__Problem details__. Before you finish, make sure each line of the records has been retyped exactly.

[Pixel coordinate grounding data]

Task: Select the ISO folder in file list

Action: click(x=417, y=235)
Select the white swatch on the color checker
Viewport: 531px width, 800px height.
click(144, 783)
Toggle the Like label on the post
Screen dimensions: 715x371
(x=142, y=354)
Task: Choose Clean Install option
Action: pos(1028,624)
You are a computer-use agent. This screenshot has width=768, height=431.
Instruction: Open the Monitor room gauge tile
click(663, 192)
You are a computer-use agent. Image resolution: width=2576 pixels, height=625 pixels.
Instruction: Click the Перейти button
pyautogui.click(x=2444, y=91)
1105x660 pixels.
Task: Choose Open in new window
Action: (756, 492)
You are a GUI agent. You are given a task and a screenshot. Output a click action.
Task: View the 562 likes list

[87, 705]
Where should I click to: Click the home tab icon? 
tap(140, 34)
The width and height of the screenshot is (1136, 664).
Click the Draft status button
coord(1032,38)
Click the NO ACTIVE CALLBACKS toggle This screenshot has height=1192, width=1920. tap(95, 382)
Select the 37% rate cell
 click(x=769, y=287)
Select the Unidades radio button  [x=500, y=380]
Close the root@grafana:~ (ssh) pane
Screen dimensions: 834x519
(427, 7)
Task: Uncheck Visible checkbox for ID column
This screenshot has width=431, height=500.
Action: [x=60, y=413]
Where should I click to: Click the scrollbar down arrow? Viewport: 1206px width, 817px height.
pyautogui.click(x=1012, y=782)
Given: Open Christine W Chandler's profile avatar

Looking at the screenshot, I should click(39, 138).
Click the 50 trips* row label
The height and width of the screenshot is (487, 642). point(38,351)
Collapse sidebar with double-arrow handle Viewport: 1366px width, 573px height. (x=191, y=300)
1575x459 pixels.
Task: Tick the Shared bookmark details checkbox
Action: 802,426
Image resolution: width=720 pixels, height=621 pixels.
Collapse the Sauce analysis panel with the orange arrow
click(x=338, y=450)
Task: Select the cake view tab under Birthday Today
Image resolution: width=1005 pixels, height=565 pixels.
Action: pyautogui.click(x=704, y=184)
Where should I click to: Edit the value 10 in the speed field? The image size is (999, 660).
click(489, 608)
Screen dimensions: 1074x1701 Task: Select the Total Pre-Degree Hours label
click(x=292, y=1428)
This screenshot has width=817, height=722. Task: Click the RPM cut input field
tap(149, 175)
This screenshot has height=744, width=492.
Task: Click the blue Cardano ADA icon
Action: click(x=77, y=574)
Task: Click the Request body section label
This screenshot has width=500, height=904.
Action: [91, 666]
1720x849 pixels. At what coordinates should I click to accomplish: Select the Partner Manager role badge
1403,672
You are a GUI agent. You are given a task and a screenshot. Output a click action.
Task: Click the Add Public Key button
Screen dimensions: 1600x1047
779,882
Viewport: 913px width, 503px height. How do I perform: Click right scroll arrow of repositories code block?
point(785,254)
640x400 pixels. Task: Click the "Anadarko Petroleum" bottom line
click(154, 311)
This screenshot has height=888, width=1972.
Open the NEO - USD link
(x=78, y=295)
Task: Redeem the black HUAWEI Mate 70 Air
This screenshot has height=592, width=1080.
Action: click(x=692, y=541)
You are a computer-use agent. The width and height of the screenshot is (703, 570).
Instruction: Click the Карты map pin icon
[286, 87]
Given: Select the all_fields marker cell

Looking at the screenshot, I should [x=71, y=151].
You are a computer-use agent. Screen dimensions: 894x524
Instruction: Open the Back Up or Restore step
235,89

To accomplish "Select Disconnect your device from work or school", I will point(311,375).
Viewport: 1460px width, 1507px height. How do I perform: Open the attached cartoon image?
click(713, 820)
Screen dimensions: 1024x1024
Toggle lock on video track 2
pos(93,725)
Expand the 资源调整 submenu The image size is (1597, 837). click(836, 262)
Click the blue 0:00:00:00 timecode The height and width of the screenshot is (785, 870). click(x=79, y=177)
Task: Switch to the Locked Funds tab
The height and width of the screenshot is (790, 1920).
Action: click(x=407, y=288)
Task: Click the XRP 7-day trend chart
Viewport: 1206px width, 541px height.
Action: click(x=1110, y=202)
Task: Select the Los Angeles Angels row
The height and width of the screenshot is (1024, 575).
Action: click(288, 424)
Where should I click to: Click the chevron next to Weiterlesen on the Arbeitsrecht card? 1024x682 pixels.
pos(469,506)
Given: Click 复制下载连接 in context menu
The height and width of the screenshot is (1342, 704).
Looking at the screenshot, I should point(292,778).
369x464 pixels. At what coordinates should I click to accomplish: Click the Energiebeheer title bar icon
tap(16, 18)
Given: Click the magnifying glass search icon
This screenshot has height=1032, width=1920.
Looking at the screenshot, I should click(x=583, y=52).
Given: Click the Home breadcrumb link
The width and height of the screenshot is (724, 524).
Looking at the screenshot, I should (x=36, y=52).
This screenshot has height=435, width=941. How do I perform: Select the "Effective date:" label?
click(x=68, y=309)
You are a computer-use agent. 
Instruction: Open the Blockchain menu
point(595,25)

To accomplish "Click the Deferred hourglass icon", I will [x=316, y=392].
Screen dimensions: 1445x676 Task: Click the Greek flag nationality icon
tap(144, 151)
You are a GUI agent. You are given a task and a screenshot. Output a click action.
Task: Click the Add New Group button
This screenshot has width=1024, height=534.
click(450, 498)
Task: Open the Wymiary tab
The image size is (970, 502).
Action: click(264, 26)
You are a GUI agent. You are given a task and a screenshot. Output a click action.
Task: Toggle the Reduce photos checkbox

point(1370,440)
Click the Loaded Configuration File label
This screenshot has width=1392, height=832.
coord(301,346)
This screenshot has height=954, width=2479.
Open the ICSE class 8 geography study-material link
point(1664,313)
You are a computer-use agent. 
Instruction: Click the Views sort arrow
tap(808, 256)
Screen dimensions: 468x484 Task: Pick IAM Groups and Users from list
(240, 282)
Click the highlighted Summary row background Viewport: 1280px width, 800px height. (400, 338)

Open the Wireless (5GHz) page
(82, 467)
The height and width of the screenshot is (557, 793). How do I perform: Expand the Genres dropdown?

__Exercise output__.
Task: Select the ISO folder in file list

Action: click(x=417, y=235)
Select the white swatch on the color checker
Viewport: 531px width, 800px height.
click(144, 783)
Toggle the Like label on the post
Screen dimensions: 715x371
(x=142, y=354)
Task: Choose Clean Install option
Action: pos(1028,624)
You are a computer-use agent. This screenshot has width=768, height=431.
Instruction: Open the Monitor room gauge tile
click(663, 192)
You are a computer-use agent. Image resolution: width=2576 pixels, height=625 pixels.
Instruction: Click the Перейти button
pyautogui.click(x=2444, y=91)
1105x660 pixels.
Task: Choose Open in new window
Action: (756, 492)
You are a GUI agent. You are given a task and a screenshot. Output a click action.
Task: View the 562 likes list

[87, 705]
Where should I click to: Click the home tab icon? 
tap(140, 34)
The width and height of the screenshot is (1136, 664).
Click the Draft status button
coord(1032,38)
Click the NO ACTIVE CALLBACKS toggle This screenshot has height=1192, width=1920. tap(95, 382)
Select the 37% rate cell
 click(x=769, y=287)
Select the Unidades radio button  [x=500, y=380]
Close the root@grafana:~ (ssh) pane
Screen dimensions: 834x519
(427, 7)
Task: Uncheck Visible checkbox for ID column
This screenshot has width=431, height=500.
Action: [x=60, y=413]
Where should I click to: Click the scrollbar down arrow? Viewport: 1206px width, 817px height.
pyautogui.click(x=1012, y=782)
Given: Open Christine W Chandler's profile avatar

Looking at the screenshot, I should click(39, 138).
Click the 50 trips* row label
The height and width of the screenshot is (487, 642). point(38,351)
Collapse sidebar with double-arrow handle Viewport: 1366px width, 573px height. (x=191, y=300)
1575x459 pixels.
Task: Tick the Shared bookmark details checkbox
Action: 802,426
Image resolution: width=720 pixels, height=621 pixels.
Collapse the Sauce analysis panel with the orange arrow
click(x=338, y=450)
Task: Select the cake view tab under Birthday Today
Image resolution: width=1005 pixels, height=565 pixels.
Action: pyautogui.click(x=704, y=184)
Where should I click to: Edit the value 10 in the speed field? The image size is (999, 660).
click(489, 608)
Screen dimensions: 1074x1701 Task: Select the Total Pre-Degree Hours label
click(x=292, y=1428)
This screenshot has width=817, height=722. Task: Click the RPM cut input field
tap(149, 175)
This screenshot has height=744, width=492.
Task: Click the blue Cardano ADA icon
Action: click(x=77, y=574)
Task: Click the Request body section label
This screenshot has width=500, height=904.
Action: [91, 666]
1720x849 pixels. At what coordinates should I click to accomplish: Select the Partner Manager role badge
1403,672
You are a GUI agent. You are given a task and a screenshot. Output a click action.
Task: Click the Add Public Key button
Screen dimensions: 1600x1047
779,882
Viewport: 913px width, 503px height. How do I perform: Click right scroll arrow of repositories code block?
point(785,254)
640x400 pixels. Task: Click the "Anadarko Petroleum" bottom line
click(154, 311)
This screenshot has height=888, width=1972.
Open the NEO - USD link
(x=78, y=295)
Task: Redeem the black HUAWEI Mate 70 Air
This screenshot has height=592, width=1080.
Action: click(x=692, y=541)
You are a computer-use agent. The width and height of the screenshot is (703, 570).
Instruction: Click the Карты map pin icon
[286, 87]
Given: Select the all_fields marker cell

Looking at the screenshot, I should [x=71, y=151].
You are a computer-use agent. Screen dimensions: 894x524
Instruction: Open the Back Up or Restore step
235,89

To accomplish "Select Disconnect your device from work or school", I will point(311,375).
Viewport: 1460px width, 1507px height. How do I perform: Open the attached cartoon image?
click(713, 820)
Screen dimensions: 1024x1024
Toggle lock on video track 2
pos(93,725)
Expand the 资源调整 submenu The image size is (1597, 837). click(836, 262)
Click the blue 0:00:00:00 timecode The height and width of the screenshot is (785, 870). click(x=79, y=177)
Task: Switch to the Locked Funds tab
The height and width of the screenshot is (790, 1920).
Action: click(x=407, y=288)
Task: Click the XRP 7-day trend chart
Viewport: 1206px width, 541px height.
Action: click(x=1110, y=202)
Task: Select the Los Angeles Angels row
The height and width of the screenshot is (1024, 575).
Action: click(288, 424)
Where should I click to: Click the chevron next to Weiterlesen on the Arbeitsrecht card? 1024x682 pixels.
pos(469,506)
Given: Click 复制下载连接 in context menu
The height and width of the screenshot is (1342, 704).
Looking at the screenshot, I should point(292,778).
369x464 pixels. At what coordinates should I click to accomplish: Click the Energiebeheer title bar icon
tap(16, 18)
Given: Click the magnifying glass search icon
This screenshot has height=1032, width=1920.
Looking at the screenshot, I should click(x=583, y=52).
Given: Click the Home breadcrumb link
The width and height of the screenshot is (724, 524).
Looking at the screenshot, I should (x=36, y=52).
This screenshot has height=435, width=941. How do I perform: Select the "Effective date:" label?
click(x=68, y=309)
You are a computer-use agent. 
Instruction: Open the Blockchain menu
point(595,25)

To accomplish "Click the Deferred hourglass icon", I will [x=316, y=392].
Screen dimensions: 1445x676 Task: Click the Greek flag nationality icon
tap(144, 151)
You are a GUI agent. You are given a task and a screenshot. Output a click action.
Task: Click the Add New Group button
This screenshot has width=1024, height=534.
click(450, 498)
Task: Open the Wymiary tab
The image size is (970, 502).
Action: click(264, 26)
You are a GUI agent. You are given a task and a screenshot. Output a click action.
Task: Toggle the Reduce photos checkbox

point(1370,440)
Click the Loaded Configuration File label
This screenshot has width=1392, height=832.
coord(301,346)
This screenshot has height=954, width=2479.
Open the ICSE class 8 geography study-material link
point(1664,313)
You are a computer-use agent. 
Instruction: Click the Views sort arrow
tap(808, 256)
Screen dimensions: 468x484 Task: Pick IAM Groups and Users from list
(240, 282)
Click the highlighted Summary row background Viewport: 1280px width, 800px height. (400, 338)

Open the Wireless (5GHz) page
(82, 467)
The height and width of the screenshot is (557, 793). How do I perform: Expand the Genres dropdown?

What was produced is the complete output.